As with the 40-column text modes, Mode 2 disables the color burst in the composite signal and Mode 3 enables it.

===Textmode color===
Each character cell stores four bits for foreground and background color. However, in the card's default configuration, the fourth bit of the background color does not set intensity, but sets the blink attribute for the cell. All characters on the screen with this bit set will periodically blink, meaning their foreground color will be changed to their background color so the character becomes invisible. All characters blink in unison.

By setting a hardware register, the blink feature can be disabled, restoring access to high-intensity background colors.

All blinking characters on the screen blink in sync. The blinking attribute effect is enabled by default and the high-intensity background effect is disabled; disabling blinking is the only way to freely choose the latter eight-color indexes (8–15) for the background color.

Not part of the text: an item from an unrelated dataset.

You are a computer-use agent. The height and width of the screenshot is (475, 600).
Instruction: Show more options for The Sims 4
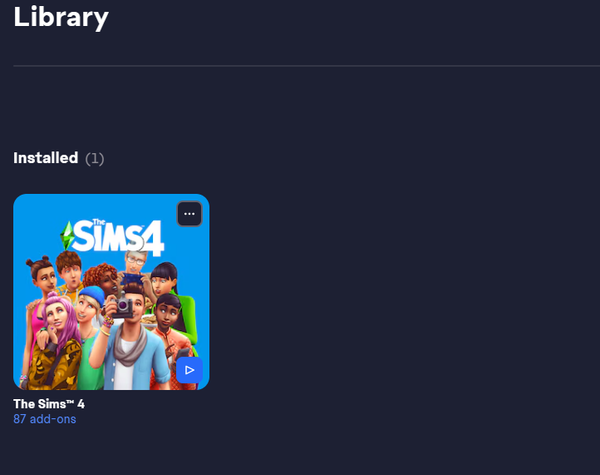click(x=189, y=214)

Notably, the GW-BASIC and Microsoft QBASIC programming languages included with MS-DOS supported all the text modes of the CGA with full color control, but did not provide a normal means through the BASIC language to switch the CGA from blink mode to 16-background-color mode. This was still possible however by directly programming the hardware registers using the OUT statement of the BASIC language.

An animated screen capture of the 1983 IBM PC software Animation Creation splash screen. The loop demonstrates early text-mode animation utilizing Code Page 437 character blocks and rapid background color changes within the CGA video memory buffers.

An early commercial example of software operating within these specific color text-mode parameters is Animation Creation, an entertainment and utility package published by IBM in 1983. Operating within the IBM BASICA environment, the program bypassed early CPU and bus bottlenecks by manipulating text-mode video memory directly rather than relying on pixel-level rendering. It utilized the hardware font ROM's 95 standard text characters alongside 160 special characters (selectable in banks of six at a time), which users could align horizontally and vertically to construct larger pseudo-graphical objects.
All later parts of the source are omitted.